■ **ESTRATTO DELLA PAGINA**
+++++

Asso (Como) - Dritti al petto, mortali. L’autopsia svolta ieri dal medico legale Giovanni Scola, ha rivelato che il decesso del luogotenente Doriano Furceri è stato praticamente immediato. Un esito compatibile con la ricostruzione fatta dal brigadiere Antonio Milia durante l’interrogatorio di venerdì: "Mi ha salutato con un sorriso che mi sembrava provocatorio – ha detto - e gli ho sparato". I due si erano incrociati nell’atrio della caserma di Asso, dove la vittima era appena uscita dal suo ufficio e aveva salutato il piantone, per salire nel suo alloggio. "Mi ha detto "ma cosa fai?" e ha fatto per scappare – ha proseguito Milia - ma la porta si apre verso l’interno". Solo pochi passi, prima che venissero esplosi gli altri due colpi, a bruciapelo.
Ieri mattina è stato portato a Verona, dove ha affrontato l’interrogatorio con il Gip del Tribunale Militare, Maurizio Lubrano. Il giudice non ha replicato l’interrogatorio, chiedendo solo una conferma di quanto contenuto nel verbale di venerdì. Ha convalidato l’arresto e disposto la custodia cautelare in carcere, senza accogliere la richiesta del difensore di Milia, l’avvocato Roberto Melchiorre, di trasferirlo in un luogo di cura adatto alla sua condizione di salute. Ma una volta tornato al Bassone, il medico che lo ha visitato ha ritenuto che le sue condizioni mentali non fossero compatibili con il carcere, e ne ha disposto il trasferimento in ospedale. Al giudice, ha detto di non sentirsi ancora in pace, e di non riuscire a togliersi quella sensazione di persecuzione nei suoi confronti che per mesi aveva vissuto nei confronti di Furceri.
Durante la confessione, aveva raccontato che si sentiva spiato, che temeva di essere intercettato, che controllassero i suoi orari e che si osservassero i suoi spostamenti. "Mi sentivo spiato – ha detto – pensavo che ce l’avesse con me. Mi sentivo in pericolo e da giorni giravo con la pistola addosso". Poi l’incontro nel corridoio della caserma, lo sguardo del suo comandante, che Milia ha interpretato come una provocazione, e gli spari. Da quel momento, sono iniziate le tredici ore di trattativa, durante le quali Milia più volte ha sperato che facessero irruzione facendo fuoco: "Ma il tempo passava e non entrava nessuno". Ora, davanti a una piena confessione e a una ricostruzione di quanto accaduto avvenuta praticamente sotto gli occhi di tutti, la strada da percorrere è una sola: stabilire la presenza o meno di un vizio di mente. Ma allo stesso tempo, se dovesse emergere una condizione di salute mentale alterata, dovrà anche essere in qualche modo approfondita l’eventuale colpa di chi non ha saputo comprendere la potenziale pericolosità di Milia.

+++++

■ **IL TUO COMPITO**
Queste affermazioni concordano con l'articolo sulla sparatoria nella caserma di Asso? Rispondi sì o no a ciascuna e cita alla lettera le parole dell'articolo che lo decidono.
1. L'autopsia è stata eseguita dal medico legale Giovanni Scola.
2. Il Gip ha accolto la richiesta di trasferire Milia in un luogo di cura.
3. La porta da cui la vittima cercava di scappare si apriva verso l'esterno.
I record non hanno alcun rapporto con l'articolo riportato sopra.

+++++

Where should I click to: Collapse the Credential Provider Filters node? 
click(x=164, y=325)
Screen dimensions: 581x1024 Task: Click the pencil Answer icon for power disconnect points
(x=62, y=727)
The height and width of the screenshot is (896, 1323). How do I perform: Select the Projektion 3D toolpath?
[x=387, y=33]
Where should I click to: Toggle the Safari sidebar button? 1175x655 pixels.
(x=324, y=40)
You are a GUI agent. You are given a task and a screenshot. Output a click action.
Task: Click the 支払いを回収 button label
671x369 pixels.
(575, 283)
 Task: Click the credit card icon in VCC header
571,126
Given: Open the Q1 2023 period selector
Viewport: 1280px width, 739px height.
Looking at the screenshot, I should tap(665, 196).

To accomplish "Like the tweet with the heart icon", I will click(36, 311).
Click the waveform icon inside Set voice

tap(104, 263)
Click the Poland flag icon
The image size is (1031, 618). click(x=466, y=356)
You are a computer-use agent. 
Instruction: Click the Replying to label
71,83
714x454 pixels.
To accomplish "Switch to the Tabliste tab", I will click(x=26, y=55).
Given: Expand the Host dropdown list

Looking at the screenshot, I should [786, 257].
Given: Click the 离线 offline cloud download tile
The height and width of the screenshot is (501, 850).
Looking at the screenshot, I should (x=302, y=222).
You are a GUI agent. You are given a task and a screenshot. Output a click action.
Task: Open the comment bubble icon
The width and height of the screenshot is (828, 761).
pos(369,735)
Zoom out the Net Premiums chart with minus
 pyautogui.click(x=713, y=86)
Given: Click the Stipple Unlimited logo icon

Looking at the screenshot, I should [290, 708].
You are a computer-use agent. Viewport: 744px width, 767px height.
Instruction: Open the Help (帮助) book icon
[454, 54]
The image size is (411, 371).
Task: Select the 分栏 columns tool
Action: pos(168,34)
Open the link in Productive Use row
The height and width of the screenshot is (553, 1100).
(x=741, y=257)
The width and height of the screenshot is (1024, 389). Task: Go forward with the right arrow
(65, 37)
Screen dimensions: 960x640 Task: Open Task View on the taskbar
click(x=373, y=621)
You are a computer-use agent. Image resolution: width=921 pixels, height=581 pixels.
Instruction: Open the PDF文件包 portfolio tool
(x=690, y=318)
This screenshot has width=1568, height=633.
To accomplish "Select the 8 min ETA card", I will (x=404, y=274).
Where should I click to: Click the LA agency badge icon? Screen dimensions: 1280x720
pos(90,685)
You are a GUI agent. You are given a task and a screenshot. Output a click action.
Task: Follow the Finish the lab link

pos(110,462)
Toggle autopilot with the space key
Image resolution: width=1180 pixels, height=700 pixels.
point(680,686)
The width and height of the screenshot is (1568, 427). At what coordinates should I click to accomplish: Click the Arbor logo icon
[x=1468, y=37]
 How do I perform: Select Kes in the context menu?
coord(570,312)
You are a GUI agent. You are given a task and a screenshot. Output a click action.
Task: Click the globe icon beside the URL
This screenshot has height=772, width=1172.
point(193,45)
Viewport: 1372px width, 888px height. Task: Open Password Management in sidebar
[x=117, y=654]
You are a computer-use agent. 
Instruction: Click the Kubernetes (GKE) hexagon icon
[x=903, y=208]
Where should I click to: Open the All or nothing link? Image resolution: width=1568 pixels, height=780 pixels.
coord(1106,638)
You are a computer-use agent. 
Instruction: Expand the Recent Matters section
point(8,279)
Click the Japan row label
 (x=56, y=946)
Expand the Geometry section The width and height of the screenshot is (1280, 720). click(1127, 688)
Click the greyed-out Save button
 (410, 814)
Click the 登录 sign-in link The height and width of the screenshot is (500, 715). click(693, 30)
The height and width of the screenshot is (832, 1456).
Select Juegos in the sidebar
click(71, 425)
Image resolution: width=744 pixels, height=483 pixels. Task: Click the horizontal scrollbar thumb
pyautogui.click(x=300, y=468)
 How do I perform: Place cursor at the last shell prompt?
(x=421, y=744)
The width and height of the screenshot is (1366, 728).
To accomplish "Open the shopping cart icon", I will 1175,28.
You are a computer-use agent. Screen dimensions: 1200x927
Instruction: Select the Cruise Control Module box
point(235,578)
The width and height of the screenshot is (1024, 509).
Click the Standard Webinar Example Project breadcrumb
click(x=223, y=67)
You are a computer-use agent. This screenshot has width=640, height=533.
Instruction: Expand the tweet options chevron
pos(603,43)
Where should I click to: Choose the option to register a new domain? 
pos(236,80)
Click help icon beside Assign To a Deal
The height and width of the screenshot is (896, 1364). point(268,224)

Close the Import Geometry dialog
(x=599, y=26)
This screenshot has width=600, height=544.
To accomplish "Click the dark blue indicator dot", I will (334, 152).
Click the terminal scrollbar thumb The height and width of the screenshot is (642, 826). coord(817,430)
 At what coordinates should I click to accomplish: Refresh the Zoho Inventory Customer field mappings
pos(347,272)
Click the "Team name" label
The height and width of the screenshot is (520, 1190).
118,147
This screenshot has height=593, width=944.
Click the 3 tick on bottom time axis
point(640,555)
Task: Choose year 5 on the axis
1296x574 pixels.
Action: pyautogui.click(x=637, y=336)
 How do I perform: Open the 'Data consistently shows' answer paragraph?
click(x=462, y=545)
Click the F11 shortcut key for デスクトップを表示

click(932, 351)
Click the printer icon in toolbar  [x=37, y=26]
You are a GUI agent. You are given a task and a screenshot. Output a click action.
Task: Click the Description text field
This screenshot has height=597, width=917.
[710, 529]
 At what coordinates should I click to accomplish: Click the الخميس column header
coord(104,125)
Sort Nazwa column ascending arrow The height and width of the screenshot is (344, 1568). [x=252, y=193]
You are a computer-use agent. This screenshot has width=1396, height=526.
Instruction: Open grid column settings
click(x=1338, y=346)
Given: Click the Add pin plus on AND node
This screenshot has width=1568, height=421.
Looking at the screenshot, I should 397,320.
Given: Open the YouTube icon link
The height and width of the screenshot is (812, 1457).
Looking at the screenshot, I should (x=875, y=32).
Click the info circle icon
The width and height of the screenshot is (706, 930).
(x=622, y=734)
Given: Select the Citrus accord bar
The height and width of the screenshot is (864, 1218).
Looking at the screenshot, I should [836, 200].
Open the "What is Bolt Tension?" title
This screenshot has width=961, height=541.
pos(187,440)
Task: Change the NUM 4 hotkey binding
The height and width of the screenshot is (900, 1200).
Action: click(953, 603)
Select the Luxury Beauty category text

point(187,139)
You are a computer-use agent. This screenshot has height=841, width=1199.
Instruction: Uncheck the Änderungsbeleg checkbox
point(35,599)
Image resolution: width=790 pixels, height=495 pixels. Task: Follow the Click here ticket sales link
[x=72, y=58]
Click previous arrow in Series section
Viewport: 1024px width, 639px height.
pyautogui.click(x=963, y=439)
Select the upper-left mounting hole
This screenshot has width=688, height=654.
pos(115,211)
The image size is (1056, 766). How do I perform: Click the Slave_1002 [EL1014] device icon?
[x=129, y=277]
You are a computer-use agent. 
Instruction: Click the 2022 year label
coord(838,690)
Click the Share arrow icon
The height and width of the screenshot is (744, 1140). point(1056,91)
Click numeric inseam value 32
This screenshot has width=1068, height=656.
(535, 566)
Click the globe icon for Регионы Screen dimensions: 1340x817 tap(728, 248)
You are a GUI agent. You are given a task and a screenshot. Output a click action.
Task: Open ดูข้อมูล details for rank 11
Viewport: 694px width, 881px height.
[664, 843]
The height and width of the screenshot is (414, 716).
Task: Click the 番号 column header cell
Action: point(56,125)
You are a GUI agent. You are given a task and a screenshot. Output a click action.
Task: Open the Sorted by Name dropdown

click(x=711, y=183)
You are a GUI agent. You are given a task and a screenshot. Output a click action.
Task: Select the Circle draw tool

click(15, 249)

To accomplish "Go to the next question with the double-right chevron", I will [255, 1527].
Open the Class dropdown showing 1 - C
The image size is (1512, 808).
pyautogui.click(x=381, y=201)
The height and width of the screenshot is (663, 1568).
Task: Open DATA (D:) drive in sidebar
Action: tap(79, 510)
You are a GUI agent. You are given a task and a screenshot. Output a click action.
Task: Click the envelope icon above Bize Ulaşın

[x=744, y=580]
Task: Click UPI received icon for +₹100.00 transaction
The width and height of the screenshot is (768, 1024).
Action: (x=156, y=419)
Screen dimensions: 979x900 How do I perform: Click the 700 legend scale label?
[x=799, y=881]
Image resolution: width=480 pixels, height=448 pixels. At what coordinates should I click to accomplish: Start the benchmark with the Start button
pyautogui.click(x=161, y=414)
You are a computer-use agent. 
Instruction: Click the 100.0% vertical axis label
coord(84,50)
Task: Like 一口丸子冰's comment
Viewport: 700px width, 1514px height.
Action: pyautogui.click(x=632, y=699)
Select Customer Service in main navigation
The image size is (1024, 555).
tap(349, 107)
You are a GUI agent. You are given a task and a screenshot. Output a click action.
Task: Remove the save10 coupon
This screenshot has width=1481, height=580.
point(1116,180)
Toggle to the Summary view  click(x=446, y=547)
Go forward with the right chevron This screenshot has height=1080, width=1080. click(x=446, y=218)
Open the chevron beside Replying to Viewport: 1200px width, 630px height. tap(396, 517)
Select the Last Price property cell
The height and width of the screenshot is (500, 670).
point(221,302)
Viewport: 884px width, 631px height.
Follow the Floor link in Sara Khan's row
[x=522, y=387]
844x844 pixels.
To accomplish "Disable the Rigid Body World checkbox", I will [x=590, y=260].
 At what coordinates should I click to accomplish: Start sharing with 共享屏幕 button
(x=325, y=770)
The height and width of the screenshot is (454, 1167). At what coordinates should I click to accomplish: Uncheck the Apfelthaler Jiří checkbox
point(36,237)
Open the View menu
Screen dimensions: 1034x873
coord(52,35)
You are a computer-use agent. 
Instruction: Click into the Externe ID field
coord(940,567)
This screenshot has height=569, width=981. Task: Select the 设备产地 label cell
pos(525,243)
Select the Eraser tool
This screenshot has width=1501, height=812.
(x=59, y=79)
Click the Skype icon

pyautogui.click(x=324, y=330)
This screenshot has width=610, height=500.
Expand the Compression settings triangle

+++++

■ **RISPOSTA**
1. Sì: «L’autopsia svolta ieri dal medico legale Giovanni Scola».
2. No: «senza accogliere la richiesta del difensore di Milia, l’avvocato Roberto Melchiorre, di trasferirlo in un luogo di cura adatto alla sua condizione di salute».
3. No: «ma la porta si apre verso l’interno».